Mirror's Edge cover art

Mirror's Edge cover art

I really wanted to love this games. It caught my eye with its dystopian world. It lured me closer with its strong female protagonist and it tempted me to play with its interesting game mechanic. After some closeup time with the game though, I’m sorry to say that I’m breaking up with it. I just can’t take the abuse.

I’ve been describing the game as: “It’s fun until it isn’t.” Which is to say that the parkour aspects are actually really fun. Climbing and jumping across an urban landscape in first person view can be quite rewarding as you string together long rows of techniques. The problem comes when you fail to make that jump or catch that ledge. Then you fail to make it again. And again. And again. I had some of the most swear-till-my-throat-is-sore moments with this game.
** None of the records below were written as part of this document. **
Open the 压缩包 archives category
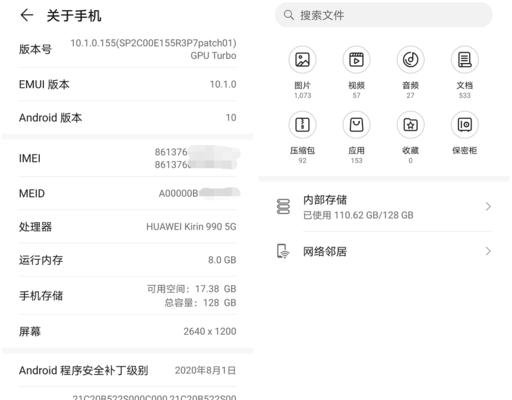This screenshot has width=512, height=400. point(302,137)
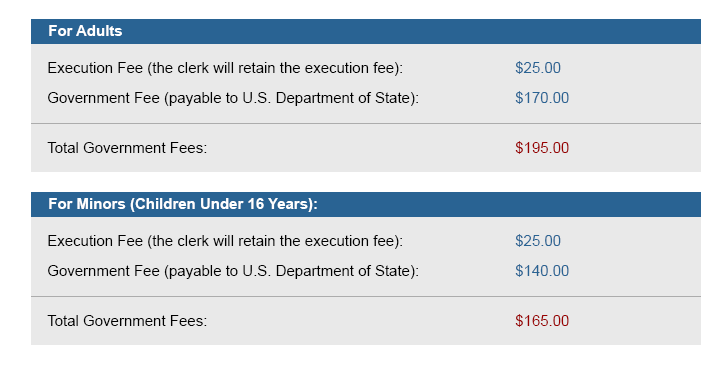Viewport: 728px width, 369px height.
Task: Select the minor government fee $140.00 amount
Action: click(x=542, y=271)
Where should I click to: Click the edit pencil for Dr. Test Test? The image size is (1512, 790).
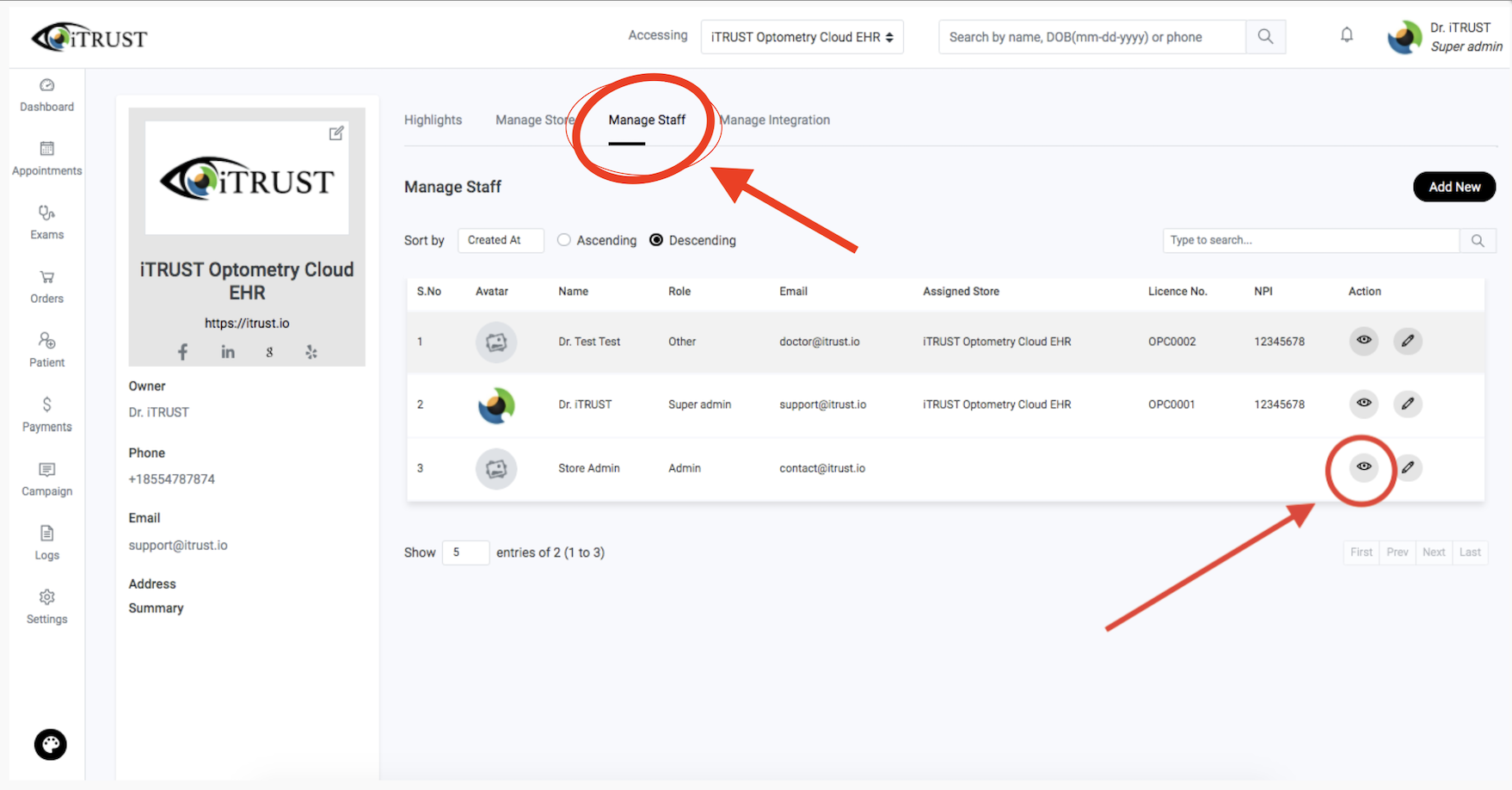click(1408, 341)
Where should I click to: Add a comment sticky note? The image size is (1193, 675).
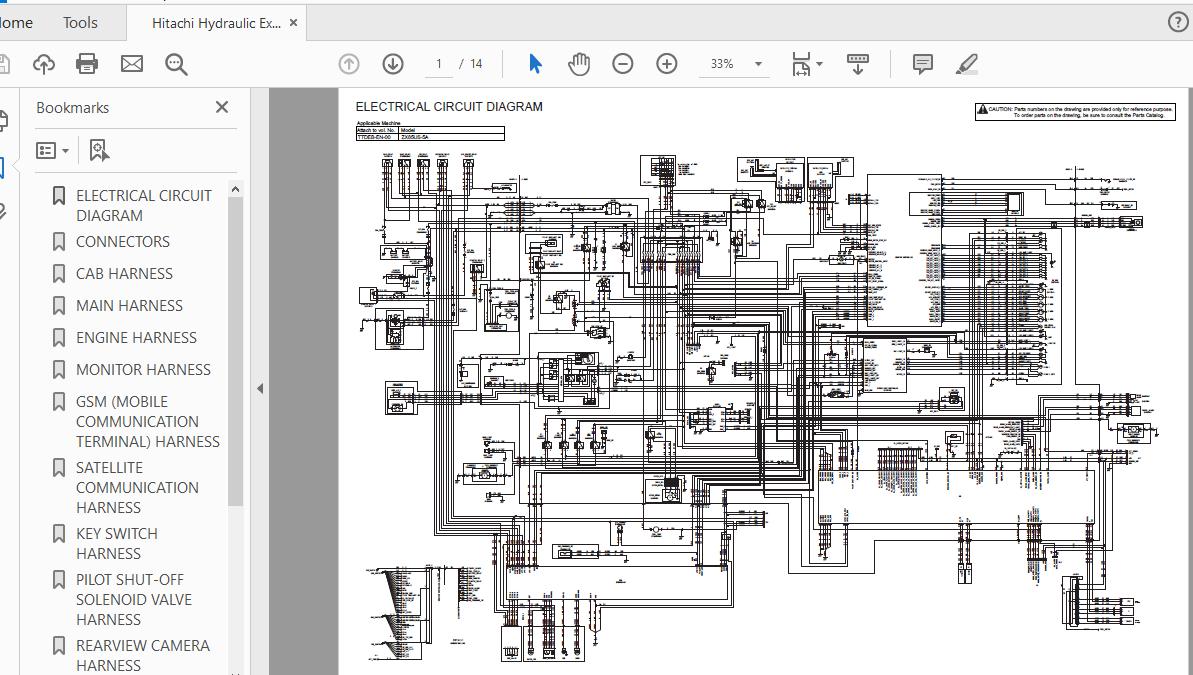[922, 64]
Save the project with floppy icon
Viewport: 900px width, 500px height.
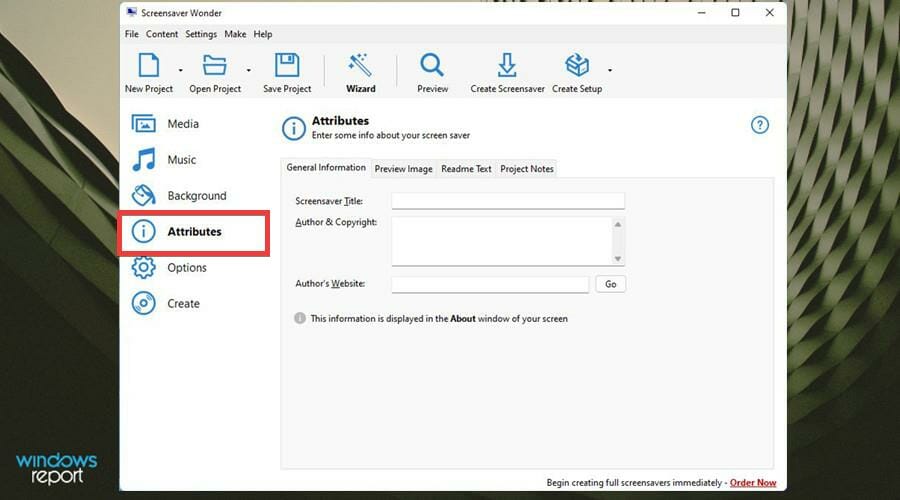coord(287,65)
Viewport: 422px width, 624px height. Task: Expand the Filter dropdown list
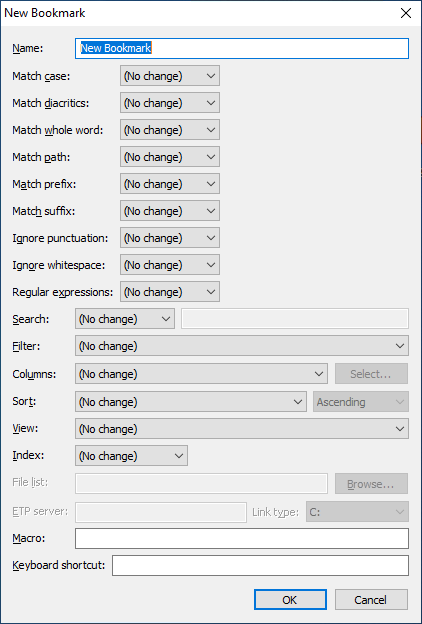[242, 346]
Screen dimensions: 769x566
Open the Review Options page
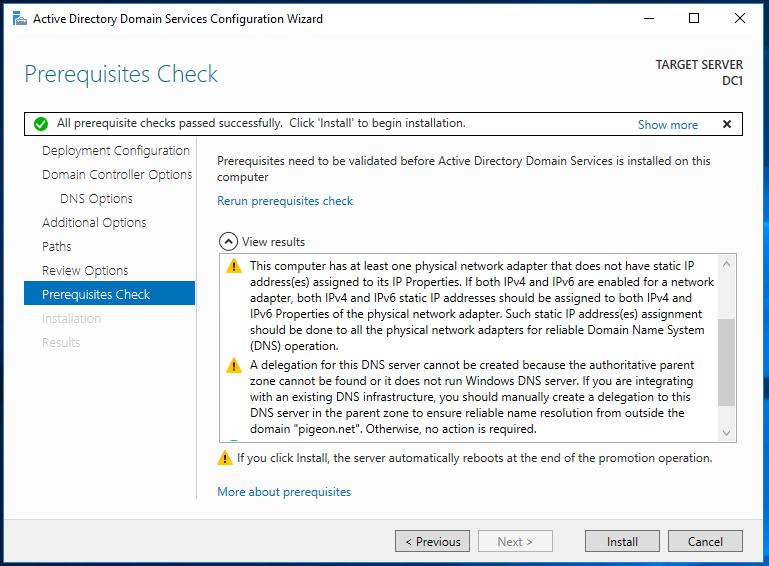85,271
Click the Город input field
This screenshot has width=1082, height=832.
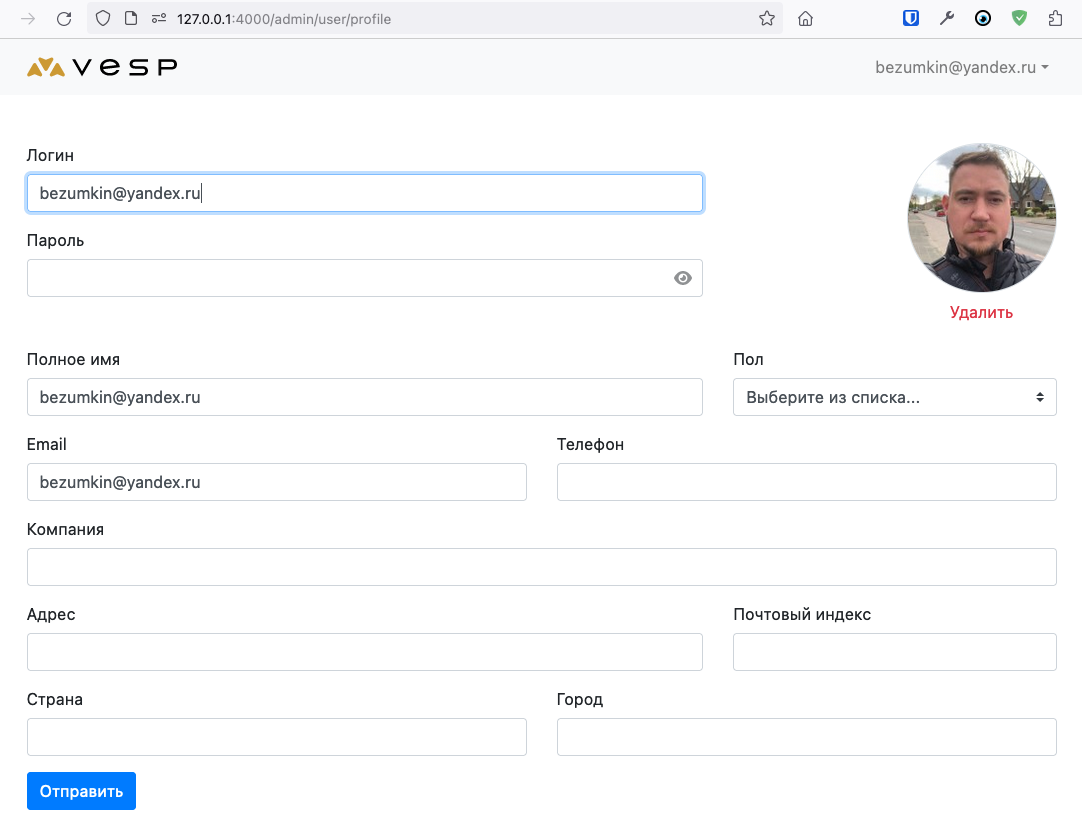[x=806, y=737]
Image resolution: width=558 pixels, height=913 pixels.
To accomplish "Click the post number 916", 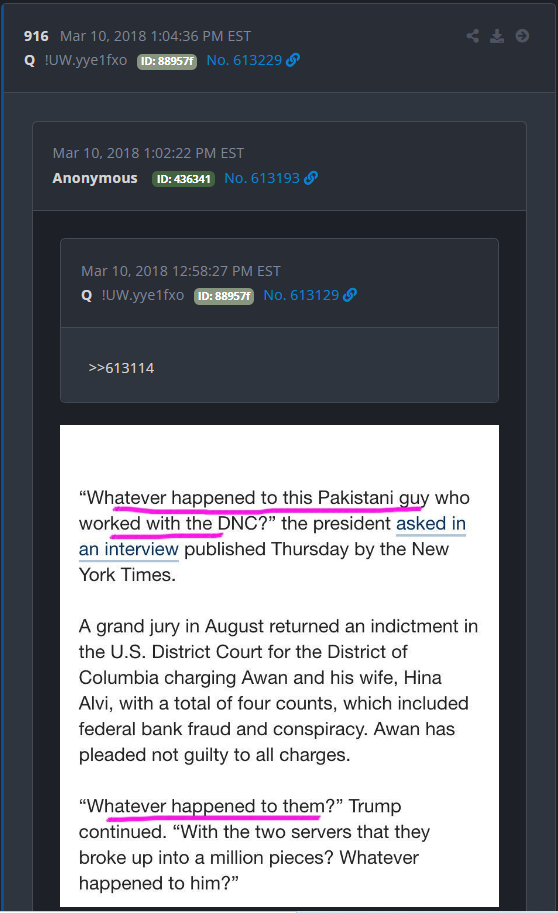I will coord(36,36).
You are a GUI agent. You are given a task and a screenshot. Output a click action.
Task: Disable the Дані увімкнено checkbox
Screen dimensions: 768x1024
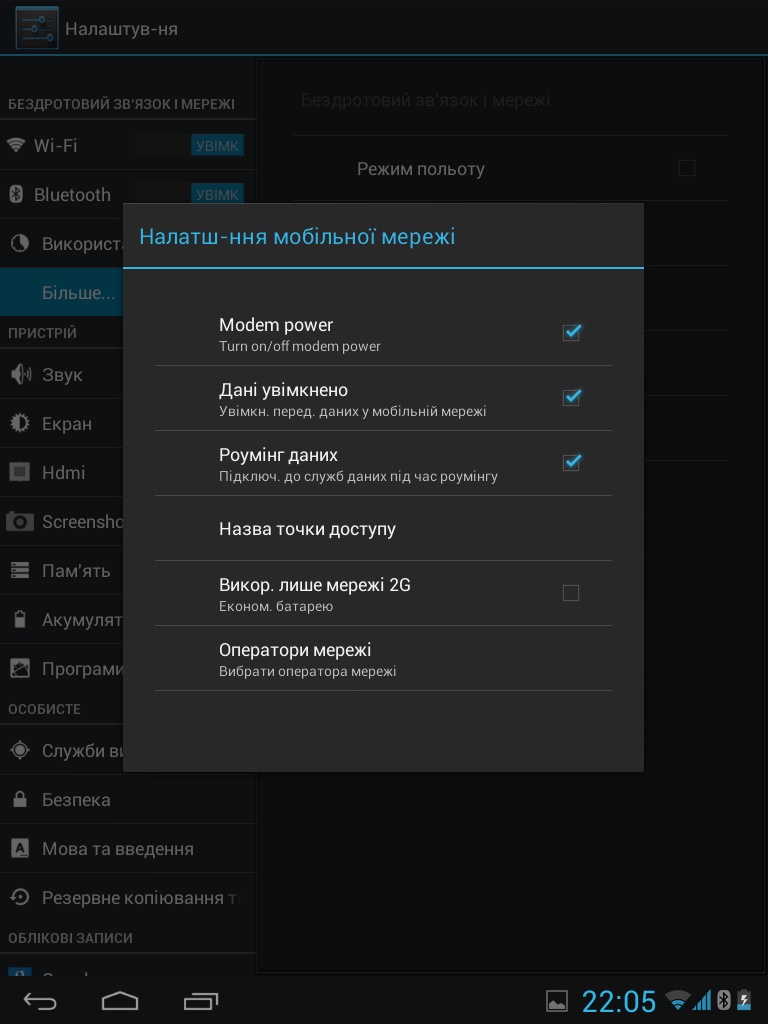pos(571,398)
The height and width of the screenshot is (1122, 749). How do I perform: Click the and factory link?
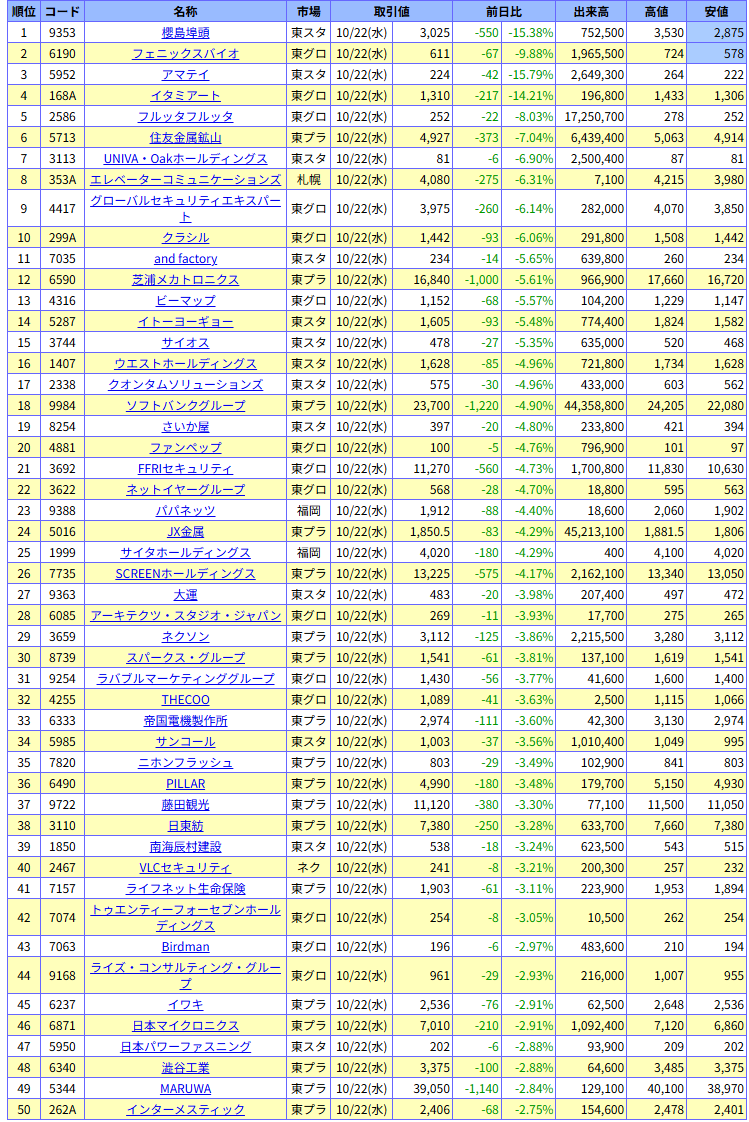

The same fluidity that comes from wall-running, climbing pipes or timing jumps brings with it a need for near perfection that rewards the best and leaves the rest to holler at the screen.

If you have heard anything about this game from a podcast or a blog, the comments made were probably about the combat. It stinks. It’s true. It does. In a game that rewards running away from conflict, in several places it forces you incapacitate a room full of guards. Often times using a gun to take out a sniper or other enemy firing at you is the quickest course of action. Fighting hand-to-hand will always gives the player the advantage though if they are willing to play a ‘quicktime event’ with each armed enemy that approaches them. That process becomes tiresome over several hours of play. It is much more enjoyable to punch a solider in the face and then kick them in the balls. That always seems to knock them out.

There are two different types of video in this game: animation and in-engine scenes. The in-engine scenes are those that maintain the first person view and have people interacting with the gamer from inside the protagonist. You see her hands grab things or look down to see her feet running. The gamer still feels in control even if the camera is moving according to the game’s script. Unfortunately, after each chapter there are short videos that remove the gamer’s control completely and show the protagonist interacting with other characters in animated scenes that look noticeably lower quality from the other content in the game.

Let me sum this up for you. If you are interested in playing this game, try the demo. Honestly. If you make it through the demo but get mad at missing a jump or not getting a smooth run, you might not want to play the full game. Although overall I had fun with the game, I considered many, many times throwing the controller at the screen during the infuriating moments of missing a jump or not having perfect timing. Your mileage may vary.